Preliminary Release December 14, 2023
Public Release January 23, 2024
Throughout the COVID-19 pandemic, U.S. federal government agencies provided unprecedented levels of federal relief funding to the arts and culture sector. Federal relief programs kept many organizations afloat during the pandemic and saved jobs in the arts.
This report uses publicly available data to assess the distribution of aid from four federal programs: The Paycheck Protection Program (PPP), the Shuttered Venue Operators Grant (SVOG) Program, the American Rescue Plan (ARP), and Coronavirus Aid, Relief and Economic Security (CARES) Act grants. The PPP and the SVOG programs were administered by the Small Business Administration and open to commercial and nonprofit establishments. The National Endowment for the Arts (NEA) and Institute for Museum and Library Services (IMLS) administered the other two, which were open to nonprofit but not commercial establishments.

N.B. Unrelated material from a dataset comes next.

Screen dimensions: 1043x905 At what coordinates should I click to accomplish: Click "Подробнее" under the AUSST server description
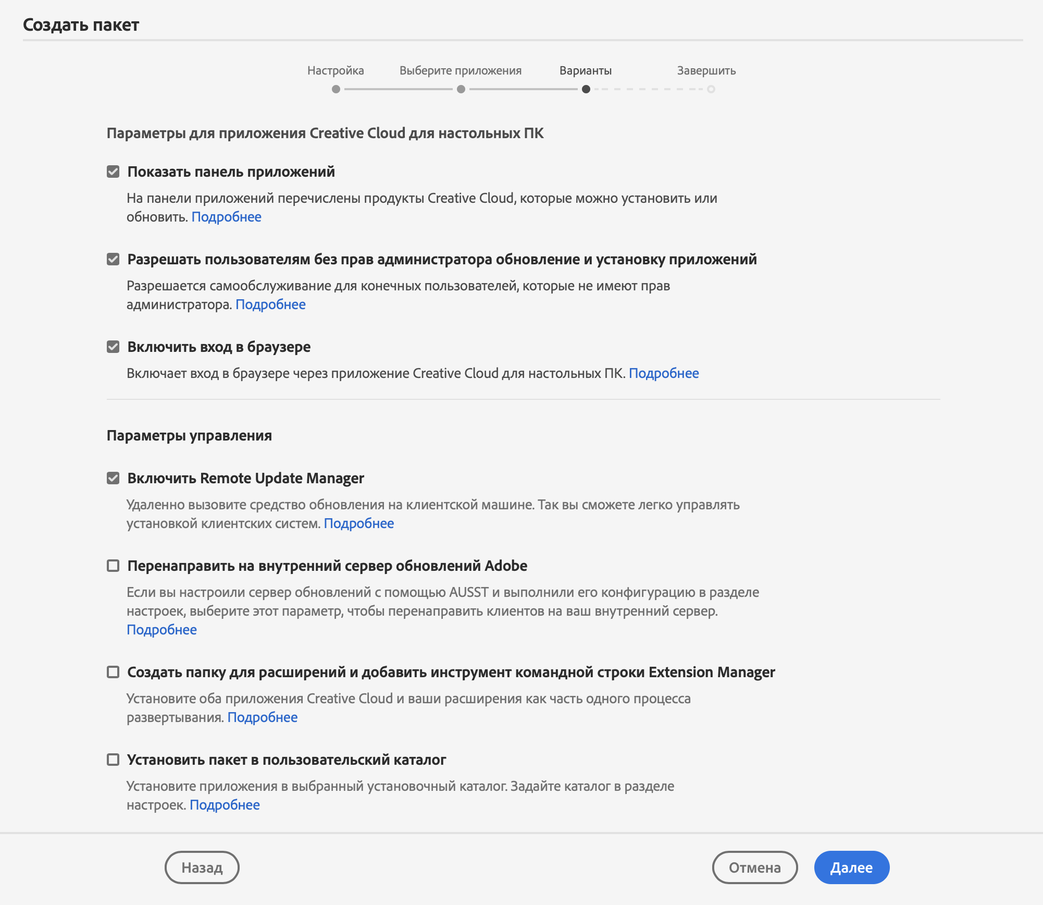click(x=162, y=630)
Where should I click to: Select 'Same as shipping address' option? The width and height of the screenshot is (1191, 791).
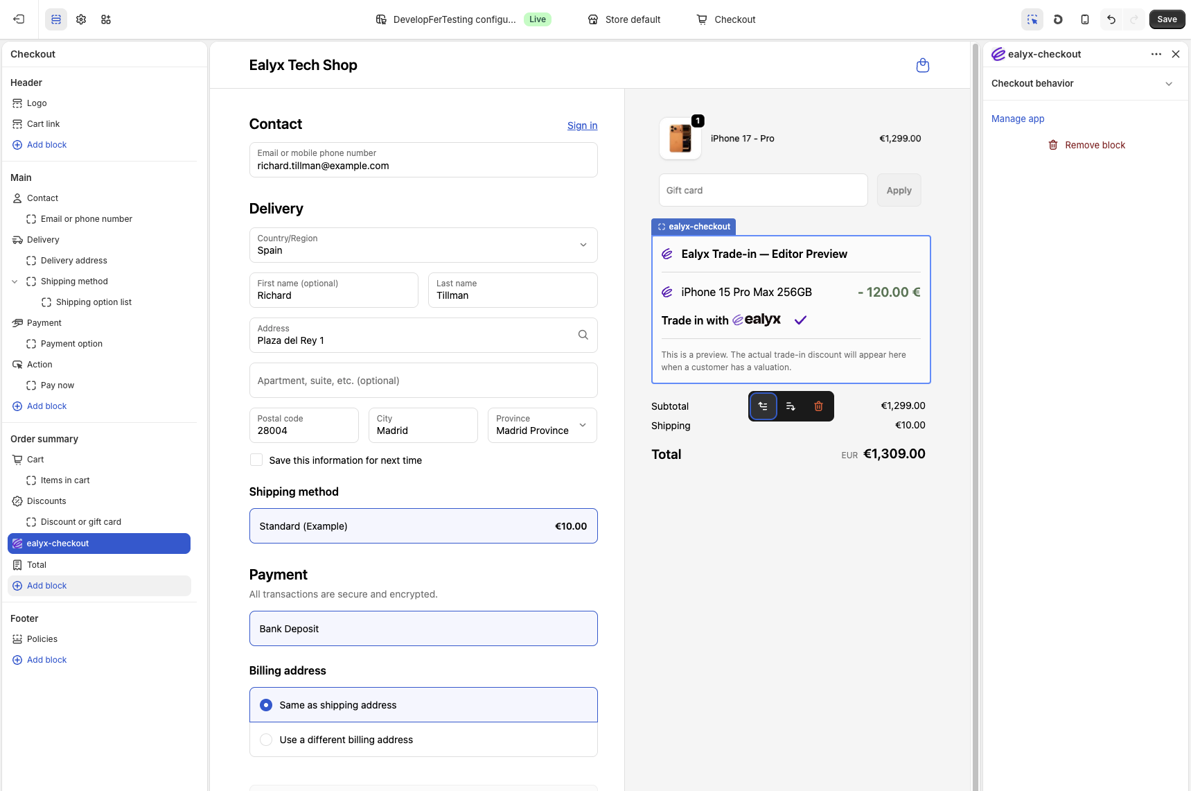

To create this assessment, we compiled data from sources specific to each program, then identified funding that went to arts and culture. Since there is no clear-cut definition of which industries should be considered part of the arts and culture field, we used multiple approaches to defining the sector with varying levels of emphasis on for-profit versus nonprofit entities to see where distribution differences lie.
We then explored the geographic flow of funding to arts and culture in three ways: 1) overall, 2) relative to payroll, and 3) the number of funding awards made in relation to the number of establishments. We examined funding relative to total payroll because the stated objective of government relief funding programs such as the PPP was to help businesses keep their workforce employed.
Finally, we looked at how PPP funding for the arts and culture field stacked up to that awarded to other U.S. industry sectors.
A set of companion maps visualize the geographic distribution of funds nationally through these different lenses.
Using a broad definition of arts and culture inclusive of nonprofit and for-profit industries,1 $53 billion was awarded nationally to arts and culture via the four federal programs.
Federal relief funding, was broadly distributed across the country.
The Arts and Entertainment sector was comparatively successful at securing PPP funding.
The vast majority of federal relief dollars that directly buoyed many organizations during years of pandemic crisis have now run out. The duration of relief funds has not matched the slower rebuild experienced by many arts organizations.
In the coming months, SMU DataArts will work with ten communities across the country to explore the logistics, impact, and potential equity considerations around the distribution of funds to support the arts and culture field in the United States.
1 The broad definition of arts and culture sector industries in this report adopts the Bureau of Economic Analysis’ (BEA) Arts and Culture Production Satellite Account definition, which is also used by the National Endowment for the Arts (NEA). This set of establishments includes nonprofit (e.g., theater, museums) as well as for-profit (e.g., graphic design, commercial photography) creative industry entities.
2 The narrower definition of arts and culture sector industries in this report adopts the definition used by SMU DataArts in its Arts Vibrancy Index (AVI) analyses, which focuses primarily on nonprofit arts and culture industries and independent cultural workers, and also includes film and sound. For this study, we also included zoos and botanical gardens in this definition. There is one-third the number of industries in this narrower definition than in the broader definition.